* _WORK INSTRUCTIONS_:
The answer must consist of every record, printed exactly as it stands.

* _TASK INPUTS_:
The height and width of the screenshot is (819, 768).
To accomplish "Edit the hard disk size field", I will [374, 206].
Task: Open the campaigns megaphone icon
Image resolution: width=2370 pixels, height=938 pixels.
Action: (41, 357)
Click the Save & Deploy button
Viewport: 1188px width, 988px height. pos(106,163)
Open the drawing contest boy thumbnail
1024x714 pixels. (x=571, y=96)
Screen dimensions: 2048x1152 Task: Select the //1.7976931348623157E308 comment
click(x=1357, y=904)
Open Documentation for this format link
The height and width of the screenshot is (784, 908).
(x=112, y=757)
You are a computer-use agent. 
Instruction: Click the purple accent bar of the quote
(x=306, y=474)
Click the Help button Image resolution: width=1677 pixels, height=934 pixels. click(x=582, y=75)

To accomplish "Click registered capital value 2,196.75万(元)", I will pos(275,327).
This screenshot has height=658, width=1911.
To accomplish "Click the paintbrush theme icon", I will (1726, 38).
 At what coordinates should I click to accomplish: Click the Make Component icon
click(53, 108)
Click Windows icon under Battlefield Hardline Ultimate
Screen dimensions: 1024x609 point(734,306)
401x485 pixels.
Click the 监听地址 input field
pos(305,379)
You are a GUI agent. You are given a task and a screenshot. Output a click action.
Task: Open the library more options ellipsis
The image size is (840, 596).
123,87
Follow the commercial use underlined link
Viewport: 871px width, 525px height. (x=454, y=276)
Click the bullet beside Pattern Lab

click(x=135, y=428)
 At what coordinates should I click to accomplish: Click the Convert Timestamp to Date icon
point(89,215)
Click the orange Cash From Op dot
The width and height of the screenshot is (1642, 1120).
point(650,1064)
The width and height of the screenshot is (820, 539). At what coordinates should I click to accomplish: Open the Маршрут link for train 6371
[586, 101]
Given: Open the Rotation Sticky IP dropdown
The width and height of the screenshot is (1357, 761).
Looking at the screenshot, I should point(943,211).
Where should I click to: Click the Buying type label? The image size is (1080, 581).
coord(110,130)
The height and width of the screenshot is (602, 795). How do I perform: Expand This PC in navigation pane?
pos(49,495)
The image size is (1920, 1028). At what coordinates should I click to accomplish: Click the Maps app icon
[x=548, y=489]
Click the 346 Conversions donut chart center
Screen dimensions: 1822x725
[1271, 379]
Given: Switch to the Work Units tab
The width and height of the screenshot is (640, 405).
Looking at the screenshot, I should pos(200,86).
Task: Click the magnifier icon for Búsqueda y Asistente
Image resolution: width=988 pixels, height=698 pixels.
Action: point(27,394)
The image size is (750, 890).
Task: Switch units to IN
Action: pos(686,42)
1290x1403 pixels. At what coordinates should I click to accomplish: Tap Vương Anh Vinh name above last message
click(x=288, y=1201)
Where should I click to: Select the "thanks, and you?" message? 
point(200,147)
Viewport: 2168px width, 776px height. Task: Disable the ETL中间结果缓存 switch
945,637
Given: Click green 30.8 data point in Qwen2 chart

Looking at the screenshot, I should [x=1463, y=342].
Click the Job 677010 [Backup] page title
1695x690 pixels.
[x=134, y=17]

* _EXERCISE RESPONSE_:
The height and width of the screenshot is (819, 768).
To accomplish "Edit the hard disk size field", I will [374, 206].
Task: Open the campaigns megaphone icon
Image resolution: width=2370 pixels, height=938 pixels.
Action: (41, 357)
Click the Save & Deploy button
Viewport: 1188px width, 988px height. pos(106,163)
Open the drawing contest boy thumbnail
1024x714 pixels. (x=571, y=96)
Screen dimensions: 2048x1152 Task: Select the //1.7976931348623157E308 comment
click(x=1357, y=904)
Open Documentation for this format link
The height and width of the screenshot is (784, 908).
(x=112, y=757)
You are a computer-use agent. 
Instruction: Click the purple accent bar of the quote
(x=306, y=474)
Click the Help button Image resolution: width=1677 pixels, height=934 pixels. click(x=582, y=75)

To accomplish "Click registered capital value 2,196.75万(元)", I will pos(275,327).
This screenshot has height=658, width=1911.
To accomplish "Click the paintbrush theme icon", I will (1726, 38).
 At what coordinates should I click to accomplish: Click the Make Component icon
click(53, 108)
Click Windows icon under Battlefield Hardline Ultimate
Screen dimensions: 1024x609 point(734,306)
401x485 pixels.
Click the 监听地址 input field
pos(305,379)
You are a GUI agent. You are given a task and a screenshot. Output a click action.
Task: Open the library more options ellipsis
The image size is (840, 596).
123,87
Follow the commercial use underlined link
Viewport: 871px width, 525px height. (x=454, y=276)
Click the bullet beside Pattern Lab

click(x=135, y=428)
 At what coordinates should I click to accomplish: Click the Convert Timestamp to Date icon
point(89,215)
Click the orange Cash From Op dot
The width and height of the screenshot is (1642, 1120).
point(650,1064)
The width and height of the screenshot is (820, 539). At what coordinates should I click to accomplish: Open the Маршрут link for train 6371
[586, 101]
Given: Open the Rotation Sticky IP dropdown
The width and height of the screenshot is (1357, 761).
Looking at the screenshot, I should point(943,211).
Where should I click to: Click the Buying type label? The image size is (1080, 581).
coord(110,130)
The height and width of the screenshot is (602, 795). How do I perform: Expand This PC in navigation pane?
pos(49,495)
The image size is (1920, 1028). At what coordinates should I click to accomplish: Click the Maps app icon
[x=548, y=489]
Click the 346 Conversions donut chart center
Screen dimensions: 1822x725
[1271, 379]
Given: Switch to the Work Units tab
The width and height of the screenshot is (640, 405).
Looking at the screenshot, I should pos(200,86).
Task: Click the magnifier icon for Búsqueda y Asistente
Image resolution: width=988 pixels, height=698 pixels.
Action: point(27,394)
The image size is (750, 890).
Task: Switch units to IN
Action: pos(686,42)
1290x1403 pixels. At what coordinates should I click to accomplish: Tap Vương Anh Vinh name above last message
click(x=288, y=1201)
Where should I click to: Select the "thanks, and you?" message? 
point(200,147)
Viewport: 2168px width, 776px height. Task: Disable the ETL中间结果缓存 switch
945,637
Given: Click green 30.8 data point in Qwen2 chart

Looking at the screenshot, I should [x=1463, y=342].
Click the Job 677010 [Backup] page title
1695x690 pixels.
[x=134, y=17]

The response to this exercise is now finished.